(Pixel coordinate grounding data)
▬▬▬
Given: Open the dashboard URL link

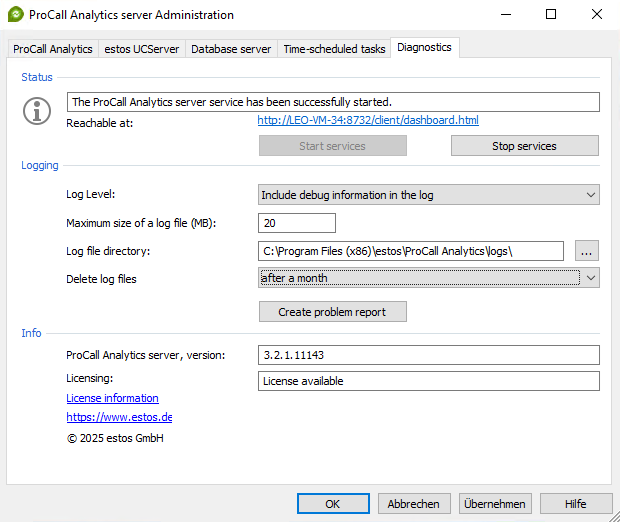Looking at the screenshot, I should [x=367, y=121].
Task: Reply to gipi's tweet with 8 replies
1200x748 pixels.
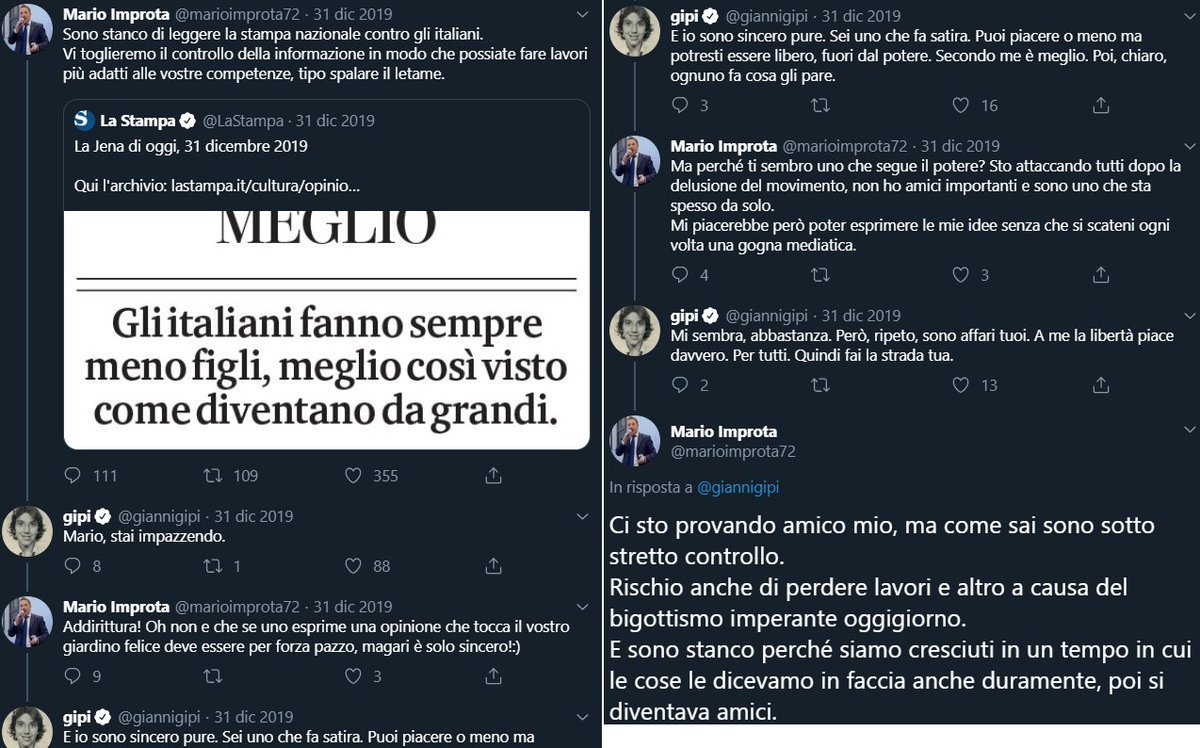Action: pos(73,566)
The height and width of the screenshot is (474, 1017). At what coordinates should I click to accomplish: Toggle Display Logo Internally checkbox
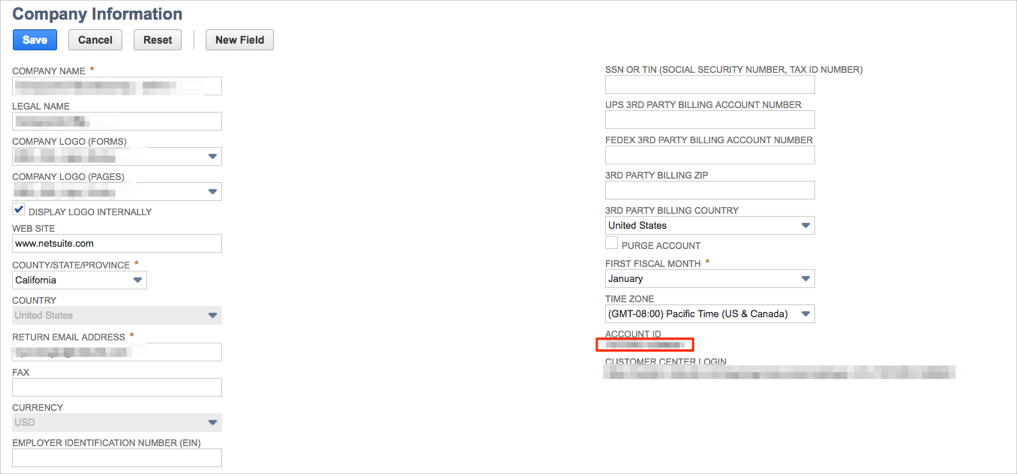point(19,210)

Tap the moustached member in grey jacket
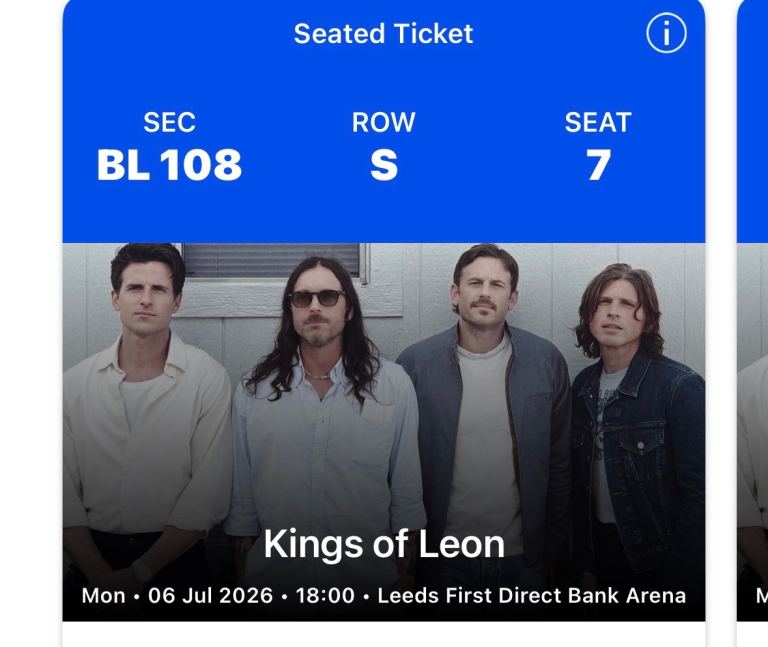point(485,400)
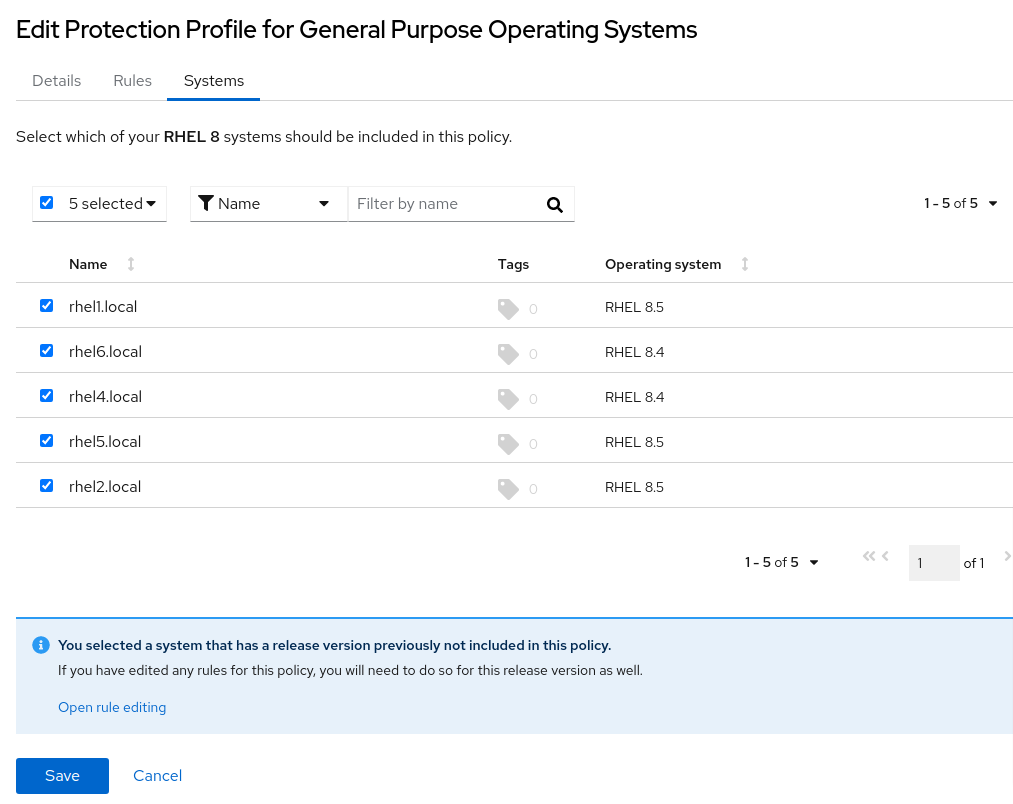
Task: Click the Save button
Action: [62, 776]
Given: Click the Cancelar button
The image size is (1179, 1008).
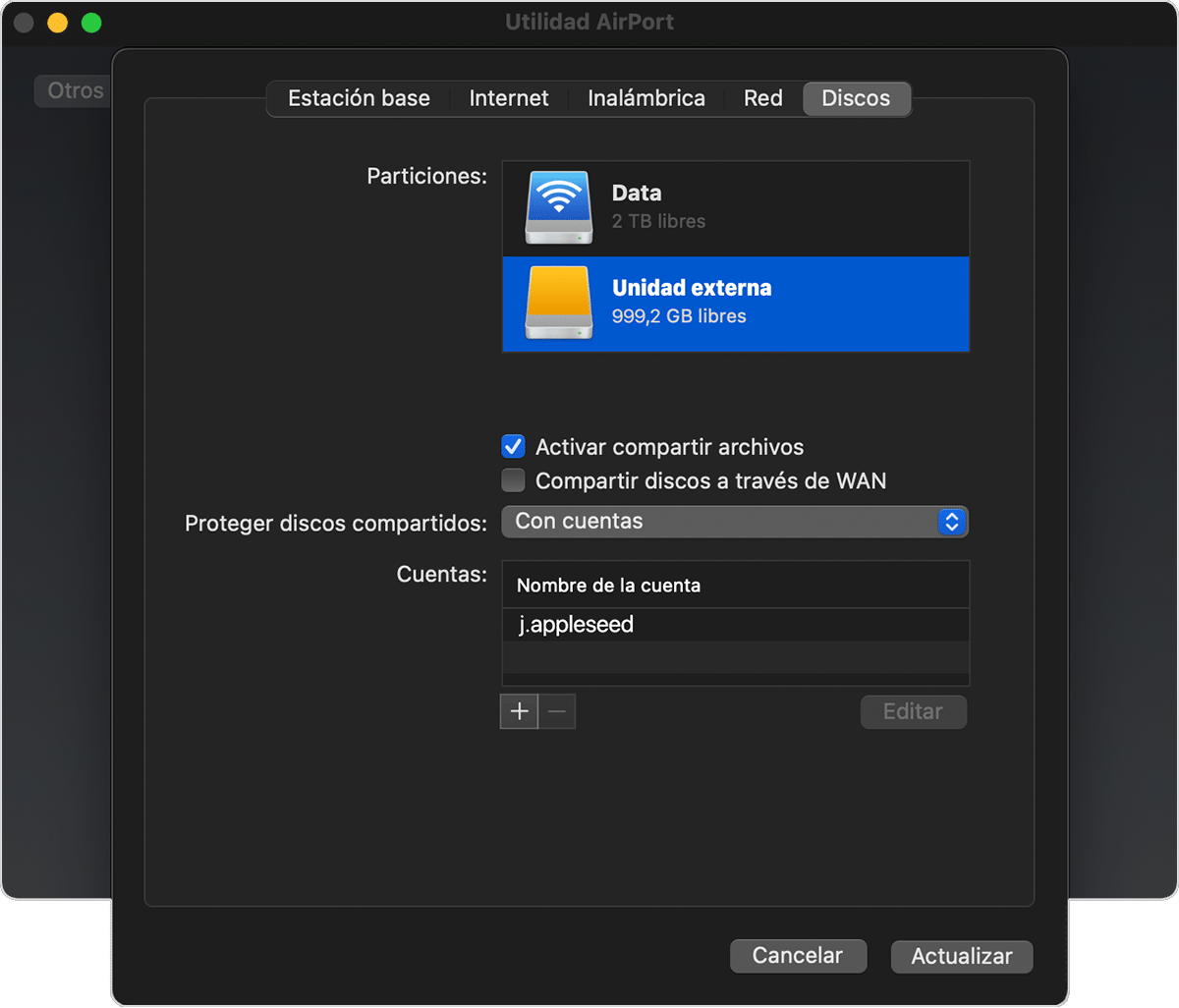Looking at the screenshot, I should [x=798, y=955].
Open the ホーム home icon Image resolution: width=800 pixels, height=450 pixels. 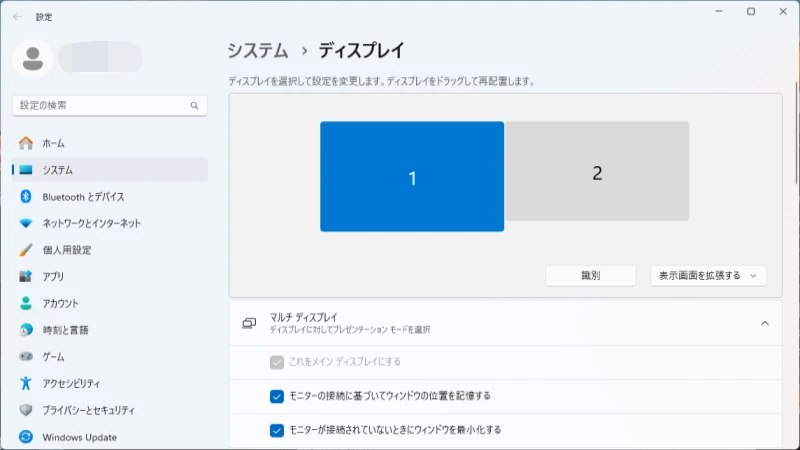point(26,143)
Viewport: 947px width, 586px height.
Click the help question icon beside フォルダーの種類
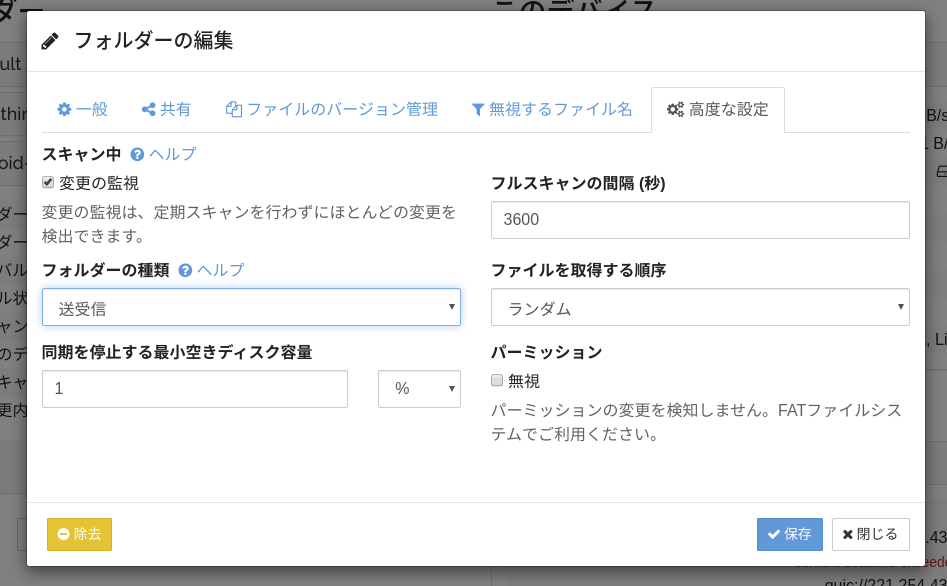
▬▬▬
*Required action*. The lines from the one containing "Viewport: 947px width, 586px height." through the last line of the records are what you should copy, word for word and nothing else, with pictures left out.

*Your solution*.
Viewport: 947px width, 586px height.
Click the help question icon beside フォルダーの種類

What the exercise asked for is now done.